Artemis II Moon Rocket Heads Back to Launch Pad 

Artemis II Moon Rocket Heads Back to Launch Pad 

NASA’s Artemis II SLS (Space Launch System) rocket and Orion spacecraft slated to ship 4 astronauts across the Moon started rolling to Launch Pad 39B at 12:20 a.m. EDT on Friday, March 20. Rollout operations on the company’s Kennedy Space Center in Florida have been delayed earlier within the day due to excessive winds within the space. 

The trek to the pad is predicted to take up to 12 hours, as NASA’s crawler-transporter 2 rigorously carries the rocket on high of the cellular launcher roughly 4 miles alongside the crawlerway. A reside feed of the rollout is accessible on NASA’s YouTube channel.

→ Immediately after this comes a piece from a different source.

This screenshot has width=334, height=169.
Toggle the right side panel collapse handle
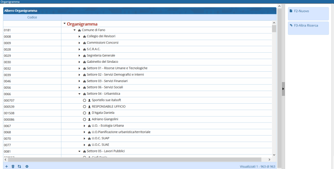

Following a profitable moist costume rehearsal on Feb. 21, groups recognized a problem preventing helium from flowing to the rocket’s higher stage, prompting a return to the Vehicle Assembly Building (VAB) the place the problem was repaired.

While the rocket and spacecraft have been within the VAB, engineers additionally refreshed and retested a number of techniques on the rocket. Engineers activated a brand new set of flight termination system batteries, changed different batteries on the higher stage, core stage, and strong rocket boosters, and charged Orion’s launch abort system batteries. Engineers additionally changed a seal on the core stage liquid oxygen feed line and reassembled and retested the oxygen tail service mast umbilical plate to verify a decent seal interface.

Artemis II will ship NASA astronauts Reid Wiseman, Victor Glover, and Christina Koch, together with CSA (Canadian Space Agency) astronaut Jeremy Hansen, on an roughly 10-day mission across the Moon and again, marking the primary crewed flight of the Artemis program.